The exhibition was made possible thanks to the support of Cru Cru Casa Cervecera, Carbón 4 - printing studio, Urbano Media Lab, and the Olga and Rufino Tamayo Foundation (FORT).

Acknowledgements:

Mauricio Galguera, Luis Enrique de la Reguera, Anthony Discenza, Fernando Fernández de Córdova, José Kuri | kurimanzutto, Guillermo Núñez Jáuregui, SOMA, and Magnolia de la Garza.




Glaring Sights


Cuando el sol emana más energía de la que nuestros ojos pueden absorber. Glaring Sights springs from the anxiety provoked by the fundamentally contradictory nature of political ideology — in spite of its apparent all-encompassing reach, it camouflages itself and and pretends to disappear while it is actually consolidating and perpetuating itself. Through a number of artworks in different media that explore a variety of geographical and historical scenarios, the show tackles the function of political ideology as a crucial element for the social construction of reality, as well as for the creation of national identities.

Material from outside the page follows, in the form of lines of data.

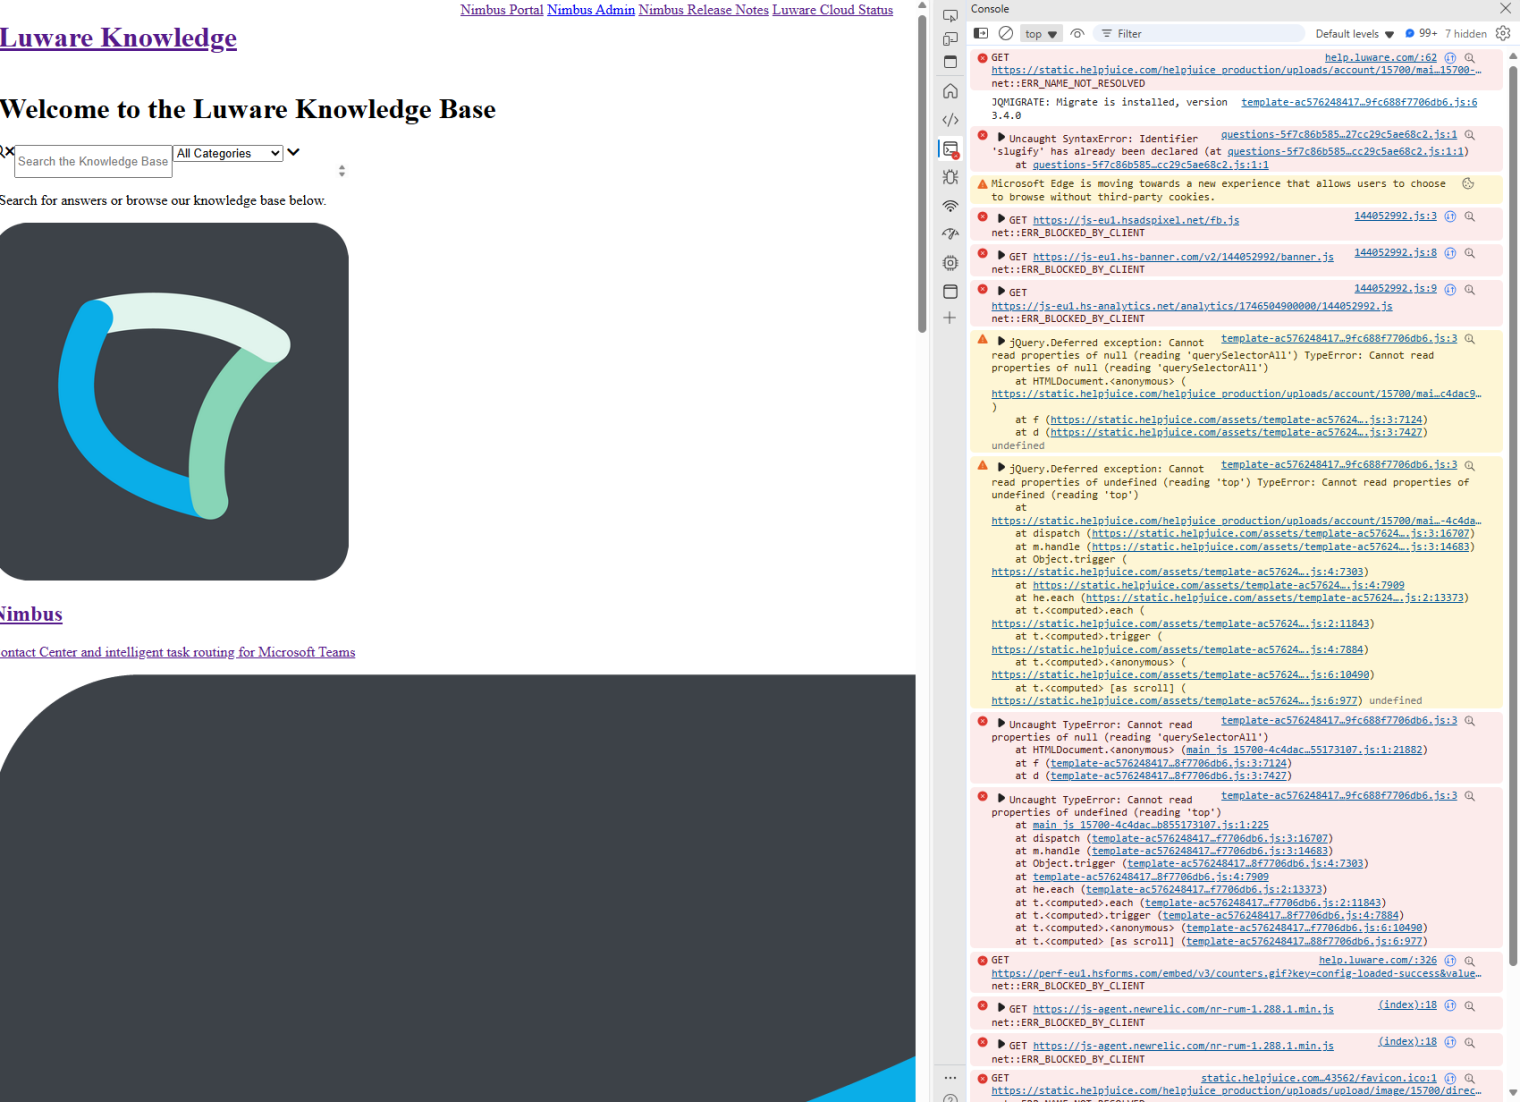Open Console settings gear icon
This screenshot has width=1520, height=1102.
click(x=1503, y=34)
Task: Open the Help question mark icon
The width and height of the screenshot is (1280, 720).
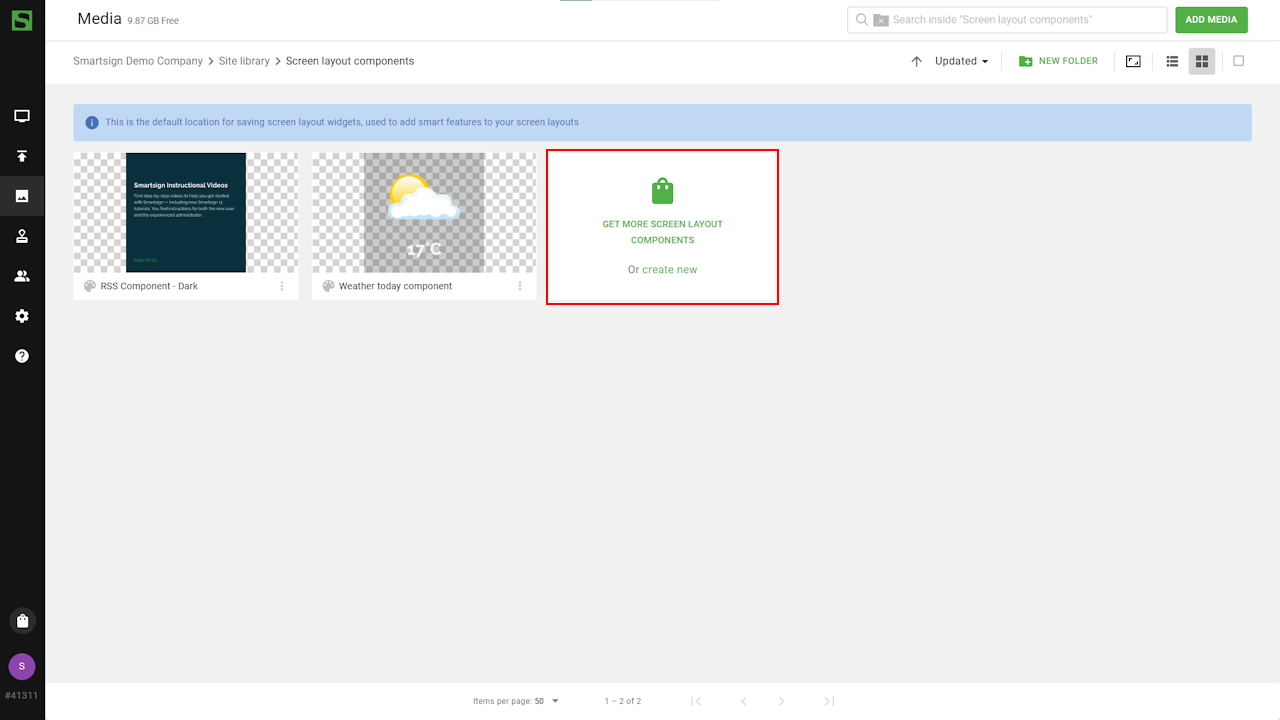Action: point(22,356)
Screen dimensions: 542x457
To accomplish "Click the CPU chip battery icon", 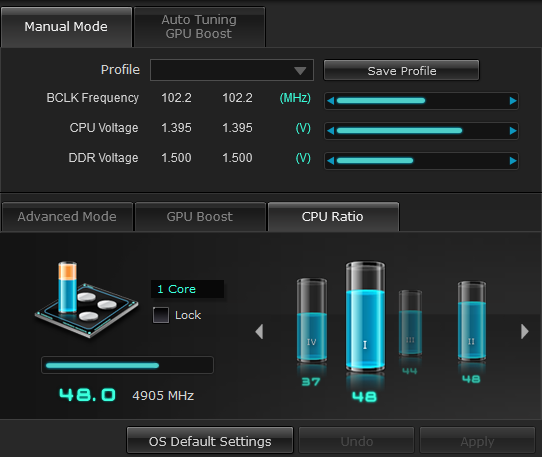I will pyautogui.click(x=86, y=299).
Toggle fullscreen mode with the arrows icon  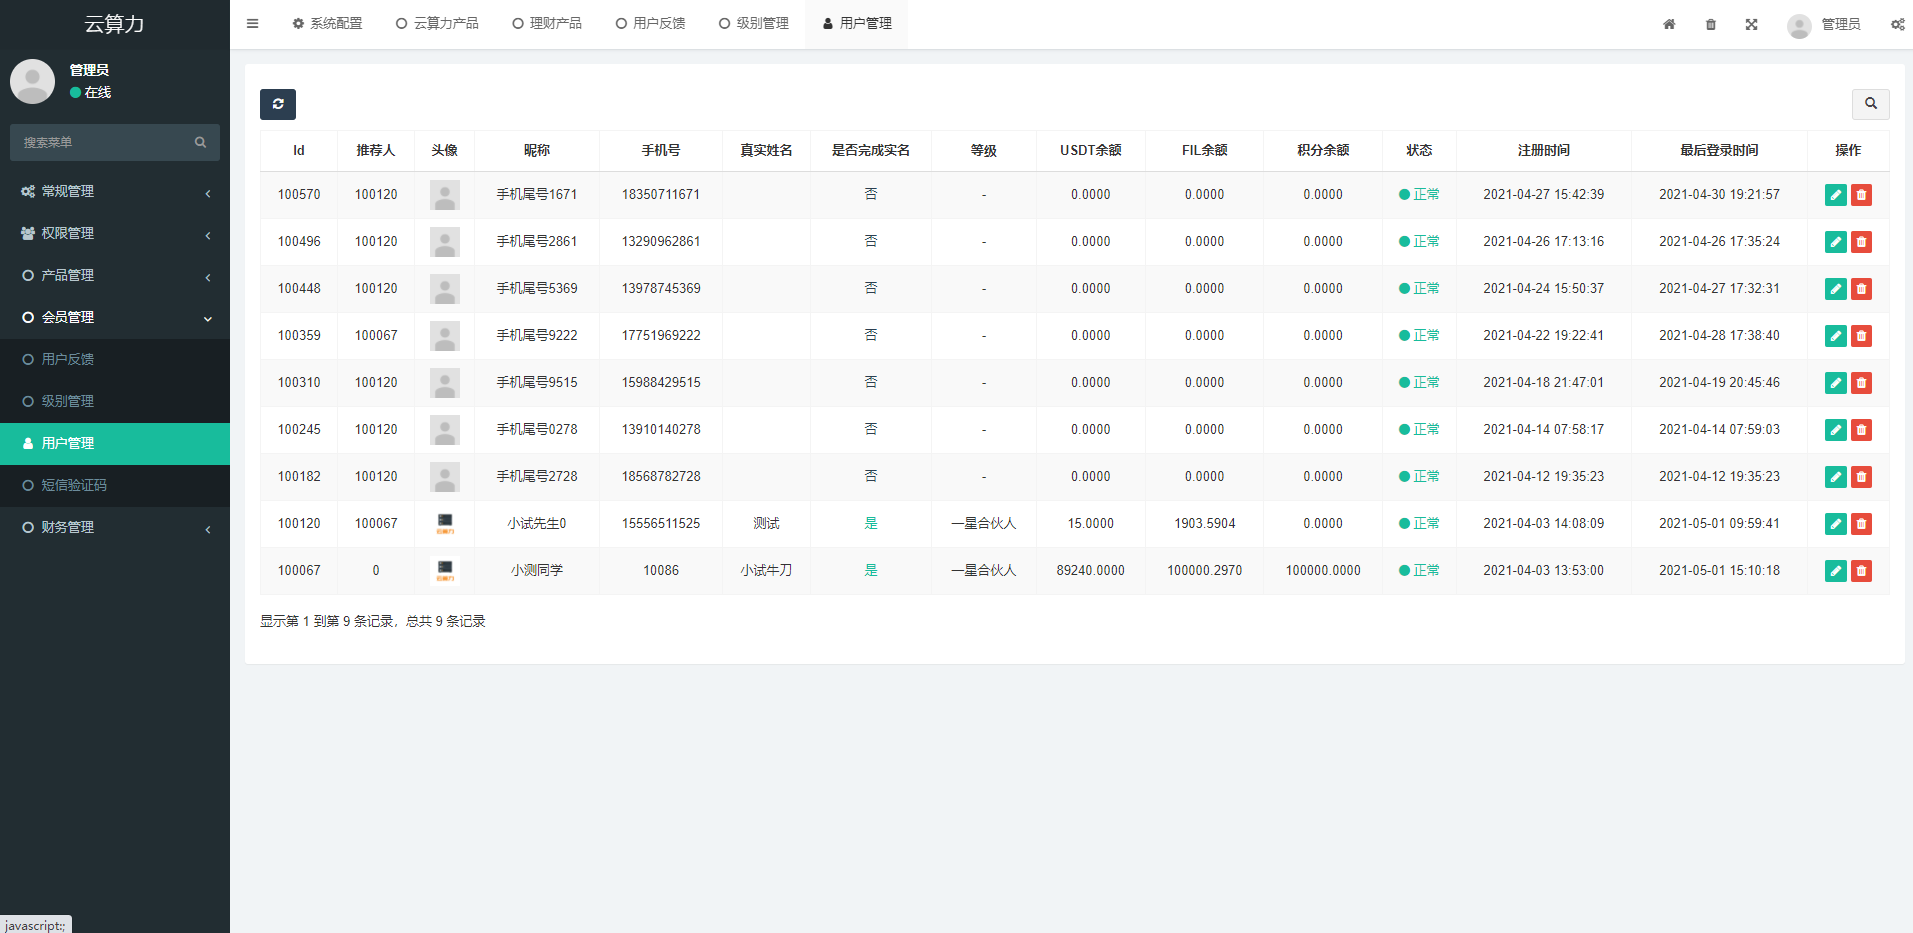tap(1751, 24)
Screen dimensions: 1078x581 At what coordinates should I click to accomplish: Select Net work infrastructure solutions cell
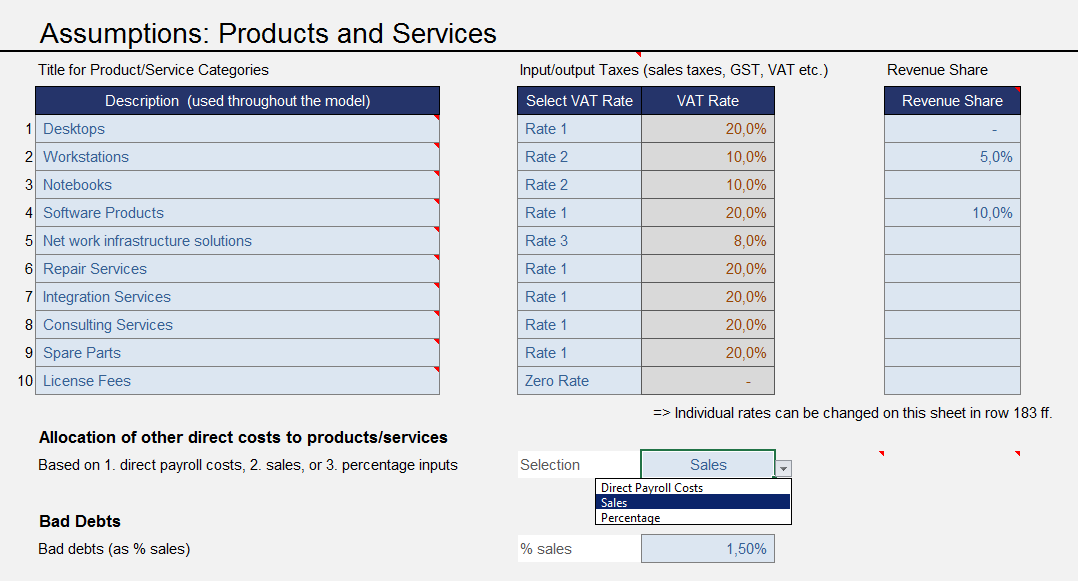237,241
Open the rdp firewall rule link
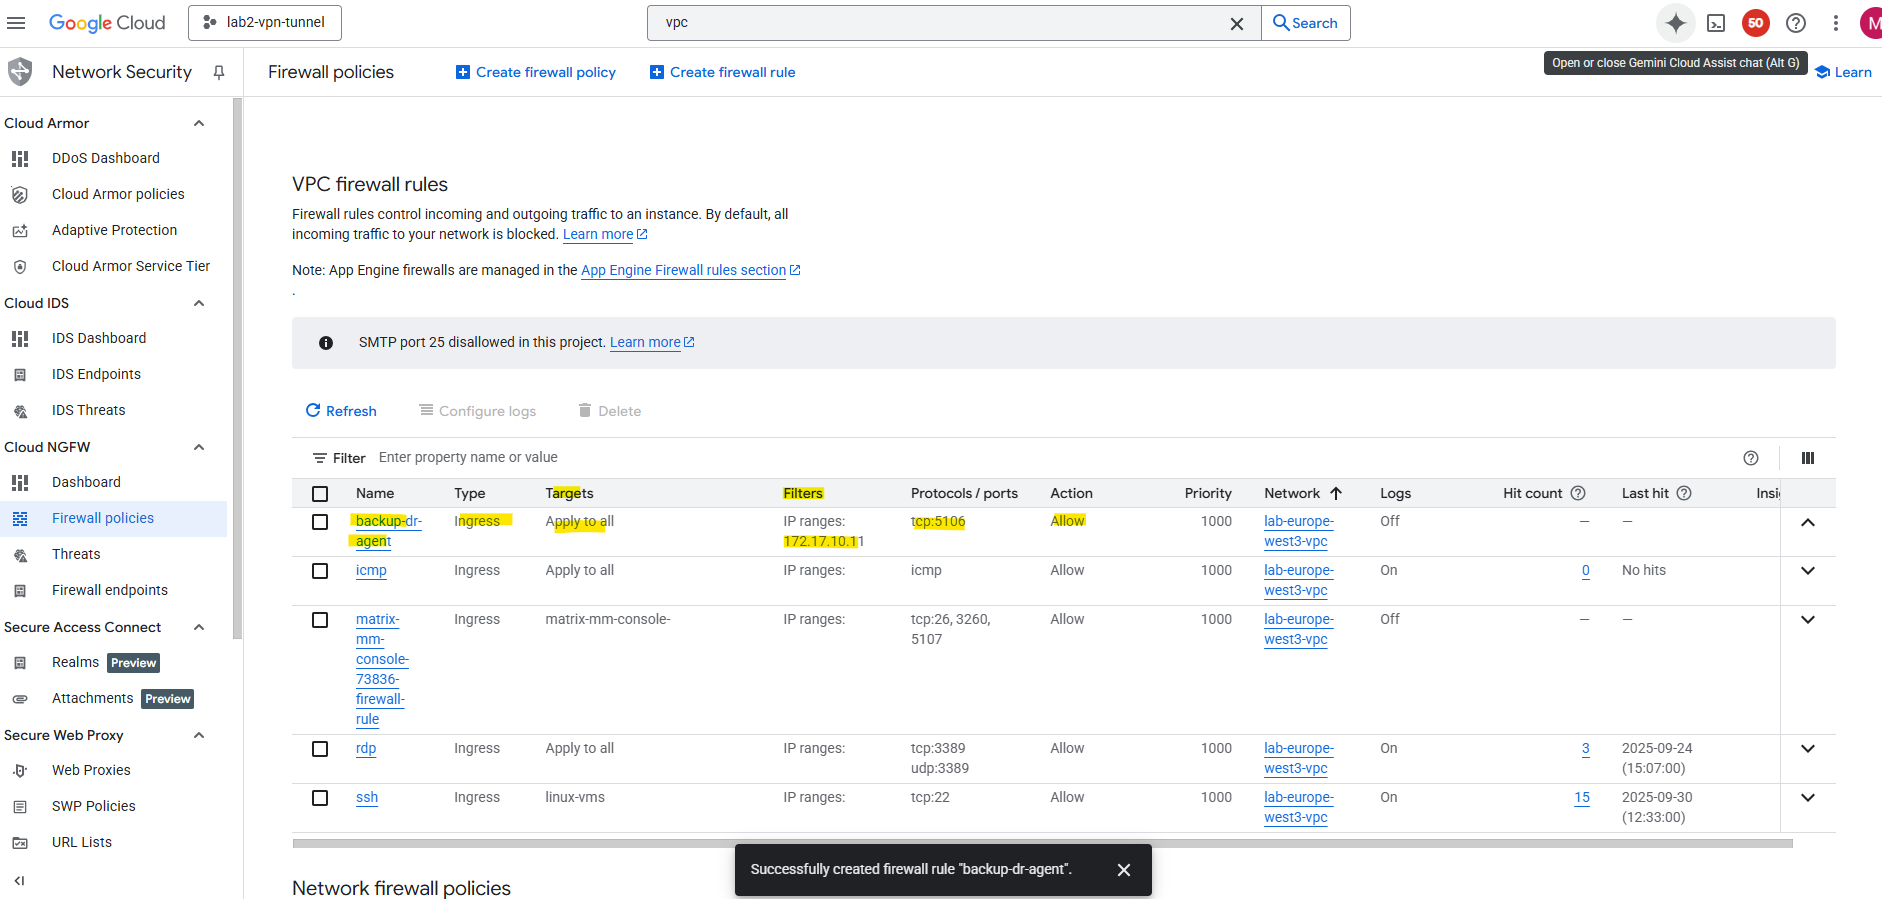This screenshot has width=1882, height=899. pos(366,749)
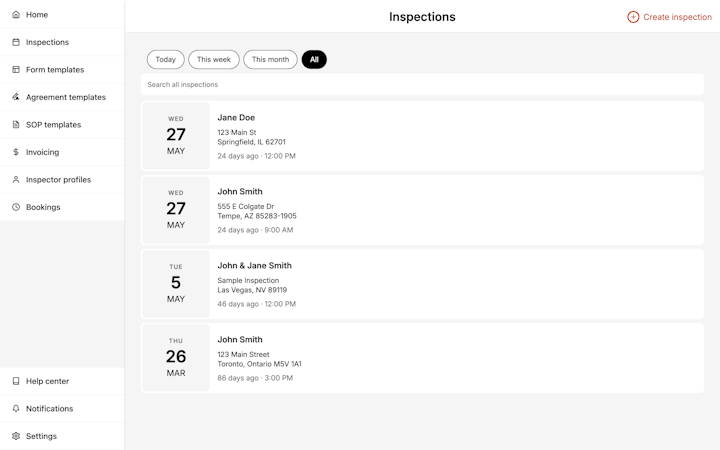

Enacting a conscious effort to distance itself from conceiving politics as a matter of parties or of aligning oneself to a right or left-leaning agenda, the gathered exhibits address politics as a form of lived experience, and are instead interested in the performative strategies through which political systems are shaped and give birth to control devices — be them visual, narrative, sound-based, or others. Thus, the obsessive control of the past, the sacralization of cultural heritage, the role of art within the phenomena of identitarian constructions and education as the tool par excellence of political indoctrination, as well as the manipulation by the media, are some of the topics that haunt the artworks on display.

The central concern of the exhibition is particularly timely as it coincides with the biggest election process held in Mexico; its heated public debate generates an intense local resonance. However, the show emphasizes the global reach of political ideology and inquires on how it has been consolidated throughout the 20th and 21st centuries. The artist line-up, spanning different coordinates and generations, highlights the lineage of a critical thought that has survived within the field of visual culture, regardless of the rise of authoritarian regimes and their intense proclivity to censorship. 

Hence, in this context, the metaphor about the energy emitted by the sun acquires a revitalized relevance: the light and radiation the star emanates always surpass the human capacity to absorb them. Even during its eclipse, when the sun seems to withdraw and languidly fade out, its beams increase their potency — to look at them directly can cause permanent blindness. When a political period or system is (apparently) coming to an end, its deeply rooted forms transcend it. How can we then face its ungraspable magnitude?